▸ **Work item**
When you reach the line in the data below that contains "Task: Click the Instructor Application title", please start repeating lines exactly, and stop after the line that contains "Given: Open HubSpot for Marketers", repeating nothing else.

★ ★ ★ ★

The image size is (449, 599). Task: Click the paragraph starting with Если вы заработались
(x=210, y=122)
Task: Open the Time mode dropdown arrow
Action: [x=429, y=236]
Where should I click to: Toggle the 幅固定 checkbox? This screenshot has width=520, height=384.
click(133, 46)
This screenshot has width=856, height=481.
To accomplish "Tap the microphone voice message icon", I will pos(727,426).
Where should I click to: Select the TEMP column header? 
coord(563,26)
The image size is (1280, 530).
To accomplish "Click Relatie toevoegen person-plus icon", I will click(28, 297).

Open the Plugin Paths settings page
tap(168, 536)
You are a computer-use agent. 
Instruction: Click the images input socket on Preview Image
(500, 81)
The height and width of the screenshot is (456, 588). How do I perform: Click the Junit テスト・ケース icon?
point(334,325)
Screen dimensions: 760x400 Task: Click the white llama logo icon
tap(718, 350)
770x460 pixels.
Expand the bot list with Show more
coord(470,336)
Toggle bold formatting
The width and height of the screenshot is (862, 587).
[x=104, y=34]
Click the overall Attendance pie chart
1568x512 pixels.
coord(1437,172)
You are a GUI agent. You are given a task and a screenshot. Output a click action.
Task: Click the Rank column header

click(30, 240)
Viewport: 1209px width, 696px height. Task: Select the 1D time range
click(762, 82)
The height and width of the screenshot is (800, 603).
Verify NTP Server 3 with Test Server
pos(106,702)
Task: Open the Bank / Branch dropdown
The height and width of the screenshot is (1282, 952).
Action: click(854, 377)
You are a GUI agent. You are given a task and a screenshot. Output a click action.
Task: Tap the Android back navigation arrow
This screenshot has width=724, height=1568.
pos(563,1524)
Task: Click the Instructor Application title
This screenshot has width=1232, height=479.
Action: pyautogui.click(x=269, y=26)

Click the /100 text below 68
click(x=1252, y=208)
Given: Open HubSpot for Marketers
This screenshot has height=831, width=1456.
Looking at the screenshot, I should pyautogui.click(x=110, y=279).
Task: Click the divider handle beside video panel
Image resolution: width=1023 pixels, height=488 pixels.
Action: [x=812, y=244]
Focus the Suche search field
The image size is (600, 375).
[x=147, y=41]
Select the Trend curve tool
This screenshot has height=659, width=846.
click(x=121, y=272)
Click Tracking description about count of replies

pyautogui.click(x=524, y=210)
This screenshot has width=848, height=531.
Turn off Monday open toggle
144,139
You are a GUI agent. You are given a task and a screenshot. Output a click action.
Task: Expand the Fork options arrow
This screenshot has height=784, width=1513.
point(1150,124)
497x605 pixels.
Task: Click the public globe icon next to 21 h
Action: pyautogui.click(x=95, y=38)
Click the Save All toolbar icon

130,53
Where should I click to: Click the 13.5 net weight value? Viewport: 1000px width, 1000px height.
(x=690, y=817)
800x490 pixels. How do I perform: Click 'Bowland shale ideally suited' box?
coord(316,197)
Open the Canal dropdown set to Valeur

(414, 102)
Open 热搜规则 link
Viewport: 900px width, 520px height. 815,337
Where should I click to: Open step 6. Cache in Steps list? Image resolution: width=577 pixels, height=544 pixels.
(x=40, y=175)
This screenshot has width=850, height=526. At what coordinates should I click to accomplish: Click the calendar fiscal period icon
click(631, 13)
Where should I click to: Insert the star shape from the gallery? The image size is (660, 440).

★ ★ ★ ★

▸ **Problem solution**
Task: Click the Instructor Application title
This screenshot has width=1232, height=479.
Action: pyautogui.click(x=269, y=26)

Click the /100 text below 68
click(x=1252, y=208)
Given: Open HubSpot for Marketers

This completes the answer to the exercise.